Today, we tip our caps to Harold Ross, founder of The New Yorker.


The American journalist and editor, who famously said “If you can’t be funny, be interesting,” was born on this day in 1892. The son of Scottish and Irish immigrants, Ross was born in Colorado, eventually making his way to New York City after serving in WWI. There, he assumed the editorship of The Home Sector, a magazine for veterans, which was later absorbed by American Legion Weekly. Afterward, he spent some time working at a satirical magazine called Judge.

This experience inspired Ross to envision a magazine of his own, one with sophisticated humor that set itself apart from the corny humor of Judge. With the help of his wife, NY Times reporter Jane Grant, and his fellow members of the Algonquian Round Table — a celebrated group of New York City writers, critics and actors — The New Yorker debuted on February 21, 1925.

The first issue of The New York Times. A variation of this image appears on the cover for every anniversary issue.

The first issue of The New York Yorker.

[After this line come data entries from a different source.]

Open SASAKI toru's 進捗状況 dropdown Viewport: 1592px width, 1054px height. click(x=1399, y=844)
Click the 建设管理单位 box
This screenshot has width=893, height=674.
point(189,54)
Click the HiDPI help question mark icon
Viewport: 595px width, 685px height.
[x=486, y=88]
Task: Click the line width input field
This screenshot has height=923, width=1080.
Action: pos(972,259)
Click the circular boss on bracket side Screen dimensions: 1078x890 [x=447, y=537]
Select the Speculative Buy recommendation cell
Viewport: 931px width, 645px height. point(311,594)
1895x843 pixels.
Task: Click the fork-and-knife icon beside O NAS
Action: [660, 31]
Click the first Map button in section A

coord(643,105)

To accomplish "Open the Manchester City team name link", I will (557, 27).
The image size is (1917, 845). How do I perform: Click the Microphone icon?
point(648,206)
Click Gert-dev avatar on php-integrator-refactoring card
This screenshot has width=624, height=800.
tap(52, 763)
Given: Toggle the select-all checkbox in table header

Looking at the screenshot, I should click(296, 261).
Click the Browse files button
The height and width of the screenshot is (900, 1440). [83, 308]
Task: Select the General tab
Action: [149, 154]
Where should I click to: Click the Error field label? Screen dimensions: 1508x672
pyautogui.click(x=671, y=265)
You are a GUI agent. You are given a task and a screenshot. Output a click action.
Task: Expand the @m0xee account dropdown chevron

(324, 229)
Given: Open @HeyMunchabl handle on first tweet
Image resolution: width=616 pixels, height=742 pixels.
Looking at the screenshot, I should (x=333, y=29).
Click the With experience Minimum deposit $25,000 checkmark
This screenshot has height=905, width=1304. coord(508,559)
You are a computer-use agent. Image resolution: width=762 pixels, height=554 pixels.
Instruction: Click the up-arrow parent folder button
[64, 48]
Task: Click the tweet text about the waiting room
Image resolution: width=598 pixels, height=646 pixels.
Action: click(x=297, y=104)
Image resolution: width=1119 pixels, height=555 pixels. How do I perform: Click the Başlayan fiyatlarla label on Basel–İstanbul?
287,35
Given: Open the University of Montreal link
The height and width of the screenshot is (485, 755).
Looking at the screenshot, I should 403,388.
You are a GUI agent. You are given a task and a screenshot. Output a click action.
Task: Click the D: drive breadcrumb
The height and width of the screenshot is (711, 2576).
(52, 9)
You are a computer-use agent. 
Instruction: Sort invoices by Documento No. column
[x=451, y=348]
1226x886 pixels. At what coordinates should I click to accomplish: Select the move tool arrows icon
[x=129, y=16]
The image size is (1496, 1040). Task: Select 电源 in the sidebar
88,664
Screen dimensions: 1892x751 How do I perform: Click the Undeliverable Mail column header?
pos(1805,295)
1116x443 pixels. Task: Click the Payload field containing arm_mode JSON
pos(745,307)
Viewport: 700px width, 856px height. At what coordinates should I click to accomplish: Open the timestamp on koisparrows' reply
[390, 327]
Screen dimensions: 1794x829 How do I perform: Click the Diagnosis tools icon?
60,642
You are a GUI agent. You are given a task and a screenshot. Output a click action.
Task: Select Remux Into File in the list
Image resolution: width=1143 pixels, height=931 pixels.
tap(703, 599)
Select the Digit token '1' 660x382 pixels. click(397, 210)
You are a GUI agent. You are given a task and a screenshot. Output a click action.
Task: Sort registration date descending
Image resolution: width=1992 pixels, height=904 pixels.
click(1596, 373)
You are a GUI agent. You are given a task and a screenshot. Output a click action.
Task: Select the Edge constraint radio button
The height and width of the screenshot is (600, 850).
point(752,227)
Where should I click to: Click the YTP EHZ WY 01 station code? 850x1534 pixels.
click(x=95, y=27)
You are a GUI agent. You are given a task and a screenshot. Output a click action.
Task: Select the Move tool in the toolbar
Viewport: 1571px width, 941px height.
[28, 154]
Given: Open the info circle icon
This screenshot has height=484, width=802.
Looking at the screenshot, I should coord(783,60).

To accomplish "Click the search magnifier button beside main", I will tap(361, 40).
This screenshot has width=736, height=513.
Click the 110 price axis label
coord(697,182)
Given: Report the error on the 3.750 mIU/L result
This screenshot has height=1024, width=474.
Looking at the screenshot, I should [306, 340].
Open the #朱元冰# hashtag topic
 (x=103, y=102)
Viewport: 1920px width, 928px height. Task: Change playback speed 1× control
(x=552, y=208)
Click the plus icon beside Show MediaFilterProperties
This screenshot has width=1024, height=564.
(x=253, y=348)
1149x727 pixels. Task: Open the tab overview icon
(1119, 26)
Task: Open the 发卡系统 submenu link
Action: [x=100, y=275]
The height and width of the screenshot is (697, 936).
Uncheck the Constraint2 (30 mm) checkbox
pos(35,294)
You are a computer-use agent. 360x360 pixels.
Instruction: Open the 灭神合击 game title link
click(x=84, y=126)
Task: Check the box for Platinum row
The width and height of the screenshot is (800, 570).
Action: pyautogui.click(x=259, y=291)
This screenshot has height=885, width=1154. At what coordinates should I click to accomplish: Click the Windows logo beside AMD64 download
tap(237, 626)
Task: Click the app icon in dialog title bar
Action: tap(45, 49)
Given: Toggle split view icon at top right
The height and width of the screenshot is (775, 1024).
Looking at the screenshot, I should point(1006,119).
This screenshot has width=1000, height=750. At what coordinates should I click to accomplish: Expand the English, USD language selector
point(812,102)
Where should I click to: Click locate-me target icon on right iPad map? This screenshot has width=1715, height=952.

A variation of this image appears on the cover of every anniversary issue.

In an effort to establish a superior air of cosmopolitan sophistication, Ross declared in a prospectus for The New Yorker that the magazine “is not edited for the old lady in Dubuque.” He declared the magazine to be “a reflection in word and picture of metropolitan life,” adding “Its general tenor will be one of gaiety, wit and satire, but it will be more than a jester.”

Almost 100 years later, The New Yorker‘s nationwide readership may have debunked Ross’ dig at little old ladies in Dubuque, Iowa, but the magazine’s ability to maintain its signature wit after decades of reporting and editorializing on polarizing issues undeniably upholds the other declarations of Ross’ prospectus.

Harold Ross' home at the time he founded The New Yorker in 1925.

Harold Ross’ home at the time he founded The New Yorker in 1925.

The Historic Landmark Preservation Center has marked Ross’ home at the time of founding the magazine with a Cultural Medallion, a symbol created by the HLPC “to remind people of how New York became as rich and vital, as energetic and dynamic as it is” by documenting significant individuals and notable occurrences related to the city’s cultural, economic, political and social history.


The four-story Hell’s Kitchen townhouse, built in 1901, was last sold in 2013 for $4.995M.